Trade minister, Dan Tehan, takes off on a visit to Europe this week on a mission that is vital for Australia’s economic recovery.
Minister Tehan starts off with a meeting with the new director-general of the World Trade Organization, Ngozi Okonjo-Weala.
While he is in Geneva, Minister Tehan will explore the possibility of taking China to the WTO dispute settlement process over its excessive tariffs against Australian wine. He told Sky News' Sunday Agenda program on Sunday:
"One of the things we are very keen to do is to make sure with our trade disputes with China is that we are using every means we can to deal with them.

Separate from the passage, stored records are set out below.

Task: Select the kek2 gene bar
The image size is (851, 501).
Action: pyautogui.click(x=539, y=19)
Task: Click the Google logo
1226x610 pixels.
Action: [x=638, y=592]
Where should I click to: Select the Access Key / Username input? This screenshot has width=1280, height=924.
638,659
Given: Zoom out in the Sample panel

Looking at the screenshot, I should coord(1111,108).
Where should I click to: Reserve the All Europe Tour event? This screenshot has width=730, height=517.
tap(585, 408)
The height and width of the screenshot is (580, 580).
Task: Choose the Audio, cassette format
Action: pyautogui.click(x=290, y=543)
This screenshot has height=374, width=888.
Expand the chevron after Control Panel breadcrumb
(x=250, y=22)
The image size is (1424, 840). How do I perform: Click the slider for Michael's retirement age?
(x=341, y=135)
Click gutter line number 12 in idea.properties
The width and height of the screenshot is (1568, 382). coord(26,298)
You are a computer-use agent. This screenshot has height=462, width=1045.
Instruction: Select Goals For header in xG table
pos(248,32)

"Obviously the World Trade Organisation is one of those mechanisms. We are using that when it comes to barley and we are under very deep consideration now when it comes to wine, as to whether we will also refer that.”
He will also seek to revive the multilateral trade negotiation process with a special focus on eliminating vaccine nationalism.
From Geneva he will fly to Berlin where he will face possibly the toughest talks of his trip.
Minister Tehan will try and enlist German support for a reinforcement of the international rules-based trade system. Australia wants the major trading countries to unite against the coercive trade actions of China, but Germany has just signed a bilateral agreement with China that consolidates the special relationship between the two countries. To put this in context, the endpoint of China’s great belt-and-road initiative to link Asia with Europe is Hamburg in Germany.
The trade minister also wants to persuade the Germans to reject the European Commission’s movement towards vaccine nationalism and to encourage them to support the conclusion of a free trade agreement between Australia and the European Union. He is likely to be more successful with these entreaties because the Germans have been traditional supporters of free trade.
From Berlin, Mr Tehan will travel to Paris where he will try and persuade the Macron government that the world needs to endorse free trade if it is to recover from the pandemic recession, telling Sky News:
"If you look what happened post-second world war, it was that trade liberalisation agenda which helped countries out of poverty to make sure developed countries continue to provide increased living standards in all countries.
"Now is not the time for us to be resorting to trade protectionism, now is not the time we need countries using harmful trade measures against other countries."
Mr Tehan will have another tough negotiation in Brussels. He wants the European Commission to stop engaging in vaccine protectionism but at the same time, he wants to finalise the Australia/EU free trade agreement before the next election. The Commission will play hardball because they always do with Australia, but Tehan has an incentive to offer: He is prepared to offer duty-free entry into Australia for all environmental goods and services, waiving a current WTO exemption for these items.
After Brussels, the minister will go to London to meet UK trade minister, Liz Truss. The free trade agreement with the Brits is almost done and dealt and it is very important that it be completed. Britain is a replacement market for Australian products like barley and wine that have been excluded from China.
If Dan Tehan achieves only half of his ambitious program, he will have made a significant contribution to Australia’s post-pandemic recovery. But given the political damage the Morrison government has suffered recently, it is essential that it is able to guarantee vaccine security for Australia between now and the election.